STUDY TEXT:
▼

Member of the Legislative Assembly of Alberta
- In office 1973–1982
- Preceded by: Len Werry
- Succeeded by: Janet Koper
- Constituency: Calgary-Foothills

Minister without Portfolio Responsible for Calgary affairs
- In office March 1975 – March 1979

Minister of Government Services
- In office March 1979 – November 1982
- Preceded by: Horst Schmid
- Succeeded by: Pat Nelson

Personal details
- Born: Stewart Alden McCrae December 30, 1929 Gladstone, Manitoba
- Died: September 2, 2015 (aged 85) Calgary, Alberta
- Party: Progressive Conservative

= Stewart McCrae (politician) =

Canadian politician

Stewart Alden McCrae (December 30, 1929 - September 2, 2015) was a provincial level politician from Alberta, Canada. He served as a member of the Legislative Assembly of Alberta from 1973 to 1982 sitting with the governing Progressive Conservative caucus. During his time in office he served a couple different cabinet portfolio's in the Peter Lougheed government.

==Early life==
Stewart Alden McCrae was born in 1929 and raised in Gladstone, Manitoba. He grew up in the province and went to the University of Manitoba to complete his post secondary education, attaining a degree in Law. He articled in Winnipeg, Manitoba at the lawfirm of Tallin & Kristiansen. He moved to Calgary in 1957 and started work as a Division Land Manager for a petroleum company. He had three kids and also served as President of the Brentwood Home and School Association.

▲

GIVEN DATA:
▼

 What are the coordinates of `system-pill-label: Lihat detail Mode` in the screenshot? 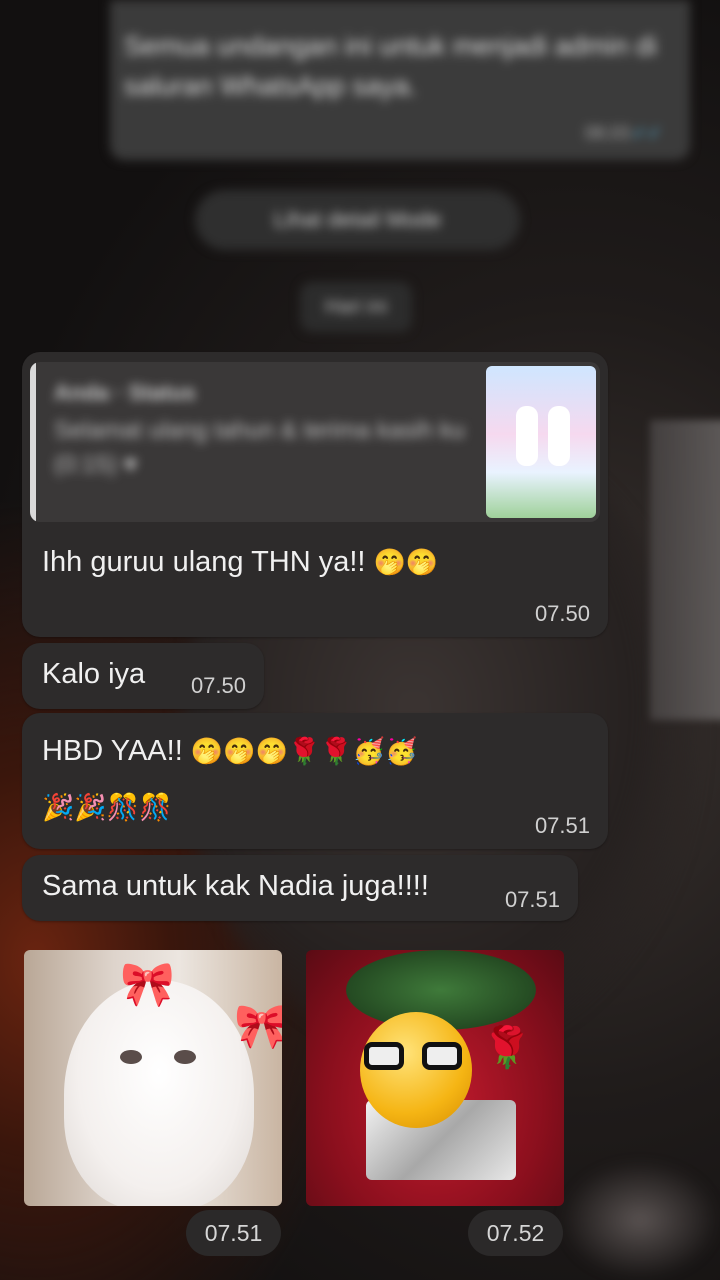 It's located at (358, 220).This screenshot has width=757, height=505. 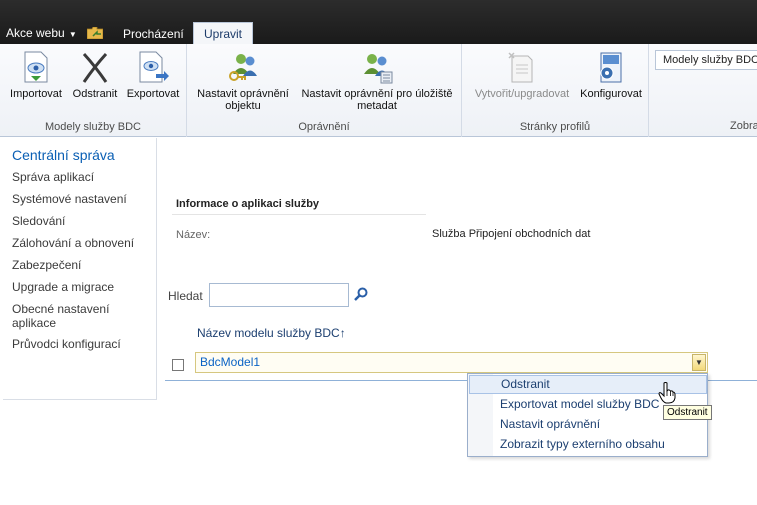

▲

REQUIRED WORK: Continue the article on Stewart McCrae from the point where it ends.

ANSWER SECTION:
==Political career==
McCrae ran for election to the Alberta Legislature in a by-election held in the electoral district of Calgary-Foothills. He defeated Social Credit leader Werner Schmidt and three other candidates in a closely contested race to win his seat. He ran for re-election a couple years later in the 1975 Alberta general election doubling his vote and defeating five other candidates in a landslide.

After the provincial election McCrae was appointed to the Executive Council of Alberta by Premier Peter Lougheed. He became a Minister without Portfolio responsible for Calgary affairs. McRae ran for a third term in the 1979 Alberta general election. His popular vote dropped quite a bit from his 1975 result, he still however won a landslide victory.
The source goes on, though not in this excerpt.